Le Golfe ne fait qu'un, mais chaque rive a sa propre histoire.
- Alaa Tamimi
- 18 mai
- 3 min de lecture

Au milieu des méandres de l’histoire et des conflits du présent, le Golfe est disputé sur les noms, tout comme les nations le sont sur lui. Pour les Arabes, c’est le « Golfe Arabique », et pour les Iraniens, c’est le « Golfe Persique », mais au fond, il reste le témoin des changements du temps et des luttes de pouvoir.
D'une superficie de 251 000 km² et d'une profondeur moyenne de 50 mètres, ce bras marin s'étend du Chatt al-Arab au nord jusqu'à la mer d'Arabie au sud, portant en lui des richesses qui en ont fait le « cœur énergétique mondial ». Il est entouré par l’Iran et sept pays arabes, chacun avec sa propre histoire, ses propres droits et ses propres intérêts.
Les Sumériens l'appelaient la « Mer de la Terre de Dieu », puis la « Grande Mer du Lever du Soleil », avant qu'Alexandre le Grand ne la nomme « Mer Persique » au IVe siècle avant J.-C. Les Arabes l’appelaient le « Golfe de Bassorah » et le « Golfe d’Oman ». Les géographes musulmans tels qu’al-Hamawi et al-Dhahabi ont même utilisé les deux noms dans leurs écrits. En Occident, les cartes européennes adoptèrent le nom persan, tandis que les anciens Romains l’appelaient le « golfe Arabique ».
Le récit iranien considère le « Golfe Persique » comme le seul nom reconnu internationalement et s’y réfère comme une identité nationale. Ils célèbrent même chaque année la « Journée nationale du Golfe Persique ».
Le récit arabe confirme que le nom arabe est ancien et reflète une réalité démographique et géographique, où les tribus arabes s'étendent des deux côtés jusqu'à la côte iranienne.

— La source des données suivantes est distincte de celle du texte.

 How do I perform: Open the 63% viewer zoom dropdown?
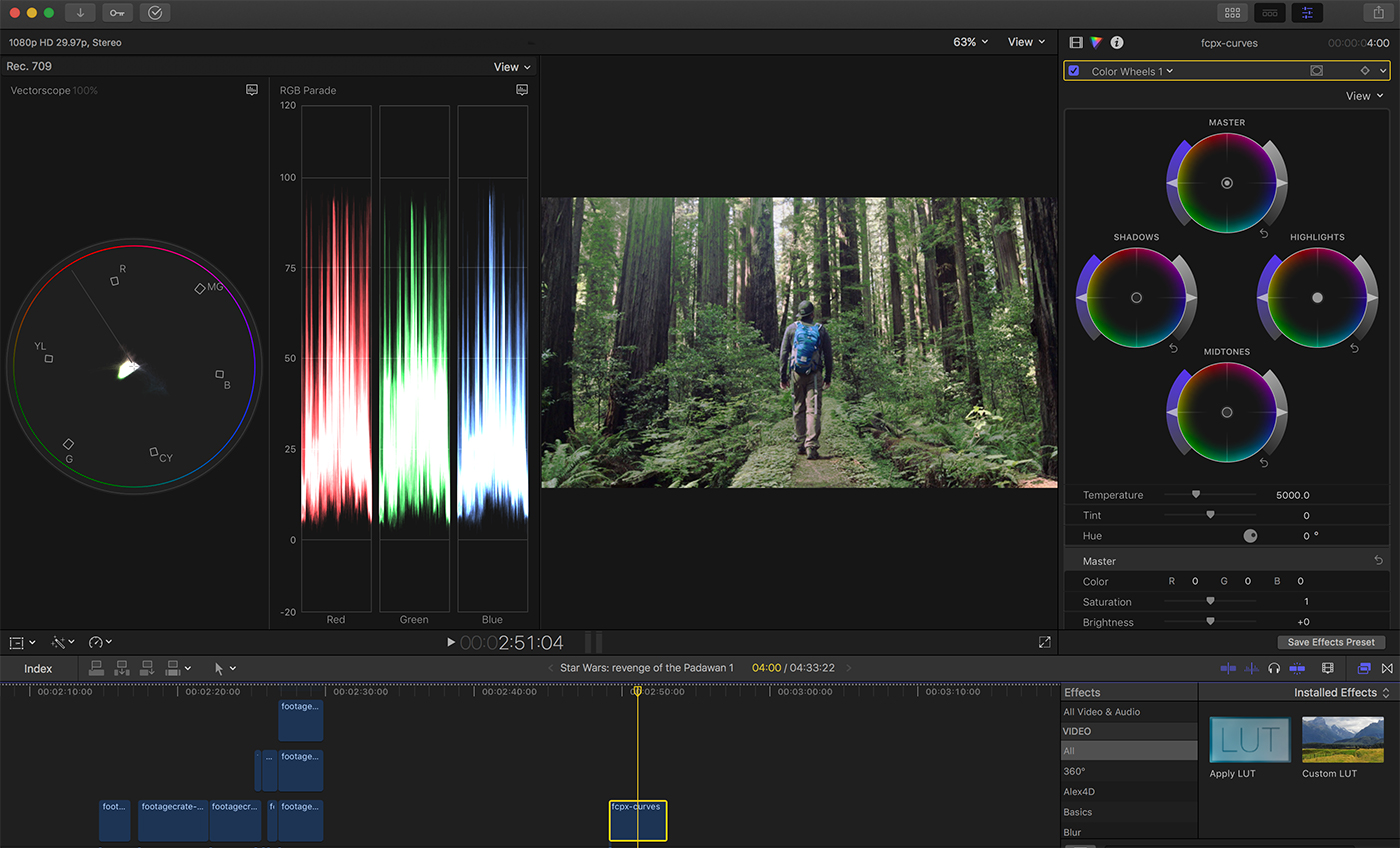(967, 42)
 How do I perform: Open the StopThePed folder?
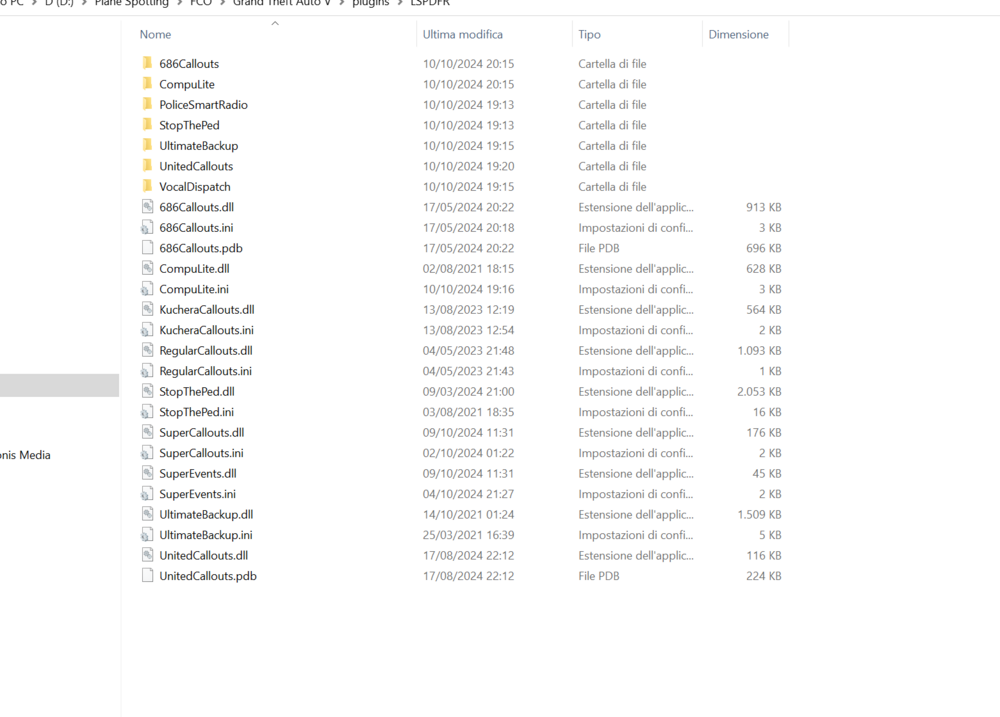[187, 125]
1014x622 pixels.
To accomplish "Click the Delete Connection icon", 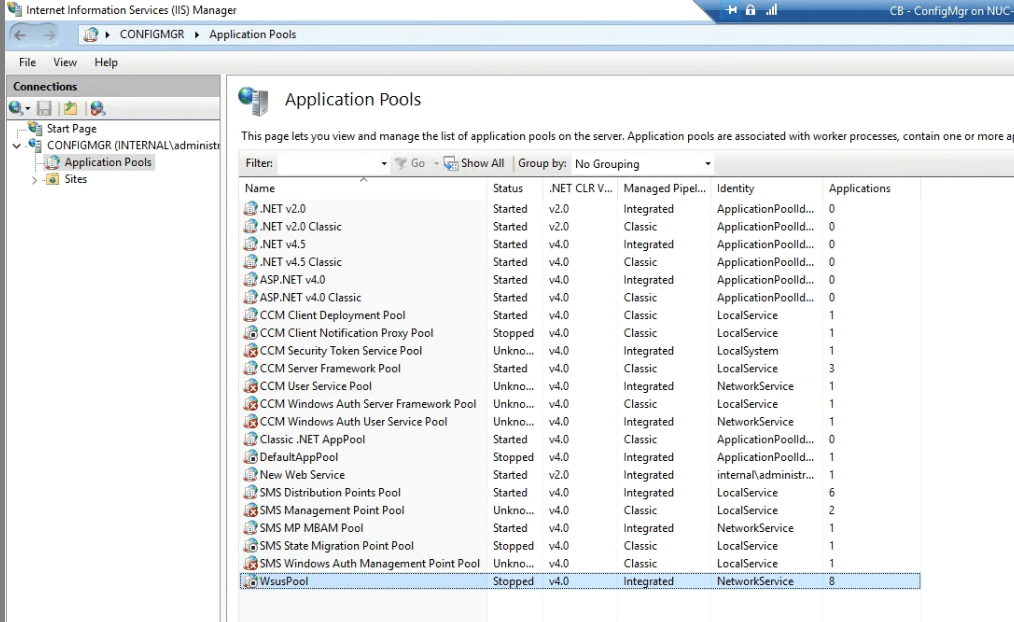I will 97,108.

Au milieu de cette tension, le président américain Donald Trump a officiellement introduit le terme « Golfe Arabique », une démarche non dénuée de connotations politiques et source de nouvelles discordes entre les pays de la région et l’Iran. Dans un monde où la géopolitique est en conflit, les étiquettes restent un outil d’hégémonie. Mais l’histoire nous rappelle que les mers ne sont pas possédées, elles sont partagées. La mer que les Perses appelaient « Perse » et que les Arabes appelaient « Arabique » est la même mer qui a été témoin d’une coexistence commerciale et culturelle pendant des milliers d’années.
En effet, la multiplicité des noms pour les mêmes cours d’eau n’est pas un phénomène exceptionnel ; La Manche, qui sépare la France et la Grande-Bretagne, est connue en Grande-Bretagne sous le nom de Manche. Il en va de même pour la mer du Japon, que la Russie appelle la mer de l'Est, et que la Corée appelle la mer de l'Est de Corée. Ces exemples nous rappellent qu’un nom reflète parfois une perspective, et non une vérité absolue, et que la reconnaissance mutuelle ne se construit pas sur des mots mais sur des compréhensions.
Tout comme les différentes mers ont eu de nombreux noms à travers les âges – de la mer de Qulzum à la mer Rouge, de la mer Caspienne à la mer Caspienne – le Golfe, aux yeux des sages, restera un symbole de connexion, et non de division. Au lieu de transformer le Golfe en une arène de conflit, les pays riverains devraient s’inspirer de son histoire commune comme voie de coopération, car la richesse n’est pas protégée par la rhétorique, mais par la sagesse.